From: Jeff King <peff@peff.net>
To: "René Scharfe" <l.s.r@web.de>
Cc: git@vger.kernel.org, Michael Haggerty <mhagger@alum.mit.edu>
Subject: Re: [PATCH 0/6] address packed-refs speed regressions
Date: Sun, 5 Apr 2015 14:59:12 -0400 [thread overview]
Message-ID: <20150405185911.GA19902@peff.net> (raw)

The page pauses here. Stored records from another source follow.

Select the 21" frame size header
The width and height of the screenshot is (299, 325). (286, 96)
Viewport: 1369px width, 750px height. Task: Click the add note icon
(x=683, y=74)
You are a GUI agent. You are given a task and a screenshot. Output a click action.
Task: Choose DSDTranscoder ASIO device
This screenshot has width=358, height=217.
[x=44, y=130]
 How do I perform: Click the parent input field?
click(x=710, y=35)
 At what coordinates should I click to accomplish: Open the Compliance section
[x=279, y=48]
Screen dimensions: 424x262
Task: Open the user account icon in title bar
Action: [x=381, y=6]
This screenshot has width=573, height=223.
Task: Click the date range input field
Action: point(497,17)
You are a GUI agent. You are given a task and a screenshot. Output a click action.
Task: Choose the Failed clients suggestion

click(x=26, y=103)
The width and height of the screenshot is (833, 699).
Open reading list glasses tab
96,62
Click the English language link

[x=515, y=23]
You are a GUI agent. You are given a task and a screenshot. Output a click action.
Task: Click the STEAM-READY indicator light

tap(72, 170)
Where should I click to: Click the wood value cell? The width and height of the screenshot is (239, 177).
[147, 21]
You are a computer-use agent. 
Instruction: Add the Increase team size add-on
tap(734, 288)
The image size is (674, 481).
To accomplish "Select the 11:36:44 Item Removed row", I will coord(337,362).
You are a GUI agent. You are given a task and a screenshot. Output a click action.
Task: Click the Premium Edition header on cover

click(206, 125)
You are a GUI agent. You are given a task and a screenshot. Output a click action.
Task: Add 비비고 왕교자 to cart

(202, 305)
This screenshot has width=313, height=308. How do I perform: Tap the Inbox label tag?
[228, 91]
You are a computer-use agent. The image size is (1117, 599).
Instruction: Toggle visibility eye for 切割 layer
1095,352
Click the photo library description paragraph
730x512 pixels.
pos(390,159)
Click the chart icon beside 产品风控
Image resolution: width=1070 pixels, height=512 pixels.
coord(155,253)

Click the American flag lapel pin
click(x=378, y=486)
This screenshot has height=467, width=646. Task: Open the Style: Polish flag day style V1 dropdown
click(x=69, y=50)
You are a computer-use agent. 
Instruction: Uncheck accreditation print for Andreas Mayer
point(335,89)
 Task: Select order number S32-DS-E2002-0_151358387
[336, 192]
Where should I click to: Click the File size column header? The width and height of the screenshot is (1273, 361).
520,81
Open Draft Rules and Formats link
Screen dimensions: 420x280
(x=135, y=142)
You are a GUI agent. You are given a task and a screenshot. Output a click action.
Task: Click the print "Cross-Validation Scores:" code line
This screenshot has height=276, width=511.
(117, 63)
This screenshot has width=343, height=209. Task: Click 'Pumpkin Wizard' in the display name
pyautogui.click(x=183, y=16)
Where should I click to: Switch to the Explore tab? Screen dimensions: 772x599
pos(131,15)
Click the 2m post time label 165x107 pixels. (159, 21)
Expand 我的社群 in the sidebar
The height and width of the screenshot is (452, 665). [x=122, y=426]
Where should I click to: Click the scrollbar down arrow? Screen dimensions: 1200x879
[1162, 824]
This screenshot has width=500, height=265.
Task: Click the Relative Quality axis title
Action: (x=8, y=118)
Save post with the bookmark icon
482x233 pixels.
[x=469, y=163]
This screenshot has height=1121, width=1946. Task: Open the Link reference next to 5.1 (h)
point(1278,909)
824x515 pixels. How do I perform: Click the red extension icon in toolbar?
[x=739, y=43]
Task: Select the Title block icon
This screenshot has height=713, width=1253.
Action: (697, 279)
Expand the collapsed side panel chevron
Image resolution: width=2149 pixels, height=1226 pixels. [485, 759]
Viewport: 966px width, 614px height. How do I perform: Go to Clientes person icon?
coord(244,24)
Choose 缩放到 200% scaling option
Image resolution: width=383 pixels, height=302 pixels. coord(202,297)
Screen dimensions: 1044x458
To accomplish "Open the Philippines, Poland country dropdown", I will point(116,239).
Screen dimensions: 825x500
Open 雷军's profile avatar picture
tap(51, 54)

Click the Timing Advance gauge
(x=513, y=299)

In-Reply-To: <20150405185259.GB13096@peff.net>
On Sun, Apr 05, 2015 at 02:52:59PM -0400, Jeff King wrote:
> Right now we parse all of the packed-refs file into an in-memory cache,
> and then do single lookups from that cache. Doing an mmap() and a binary
> search is way faster (and costs less memory) for doing individual
> lookups. It relies on the list being sorted. This is generally true, but
> not something we currently rely on (however, it would be easy to add a
> "sorted" flag to top of the file and have the readers fall back when the
> flag is missing). I've played with a patch to do this (it's not entirely
> trivial, because you jump into the middle of a line, and then have to
> walk backwards to find the start of the record).
>
> For traversals, it's more complicated. Obviously if you are traversing
> all refs, you have to read the whole thing anyway. If you are traversing
> a subset of the refs, you can binary-search the start of the subset, and
> then walk forward. But that's where it gets tricky with the current
> code.
In case you are curious, here is my proof-of-concept for the packed-refs
binary search. You'll note that it's a separate program, and not
integrated into refs.c. I wrote this last August, and after trying to
integrate it into refs.c, I found the ref_cache problems I described,
and I haven't touched it since.
I also seem to have saved the patch for stuffing it into refs.c, but I
am not sure if it even compiles (I wrote only "horrible wip" in the
commit message ;) ).
-- >8 --
Subject: [PATCH] add git-quick-list
This is a proof of concept for binary-searching the
packed-refs file in order to traverse an ordered subset of
it. Note that it _only_ reads the packed-refs file
currently. To really compare to for-each-ref, it would need
to also walk the loose ref area for its prefix. On a
mostly-packed repository that shouldn't make a big speed
difference, though.
And of course we don't _really_ want a separate command here
at all. This should be part of refs.c, and everyone who
calls for_each_ref should benefit from it.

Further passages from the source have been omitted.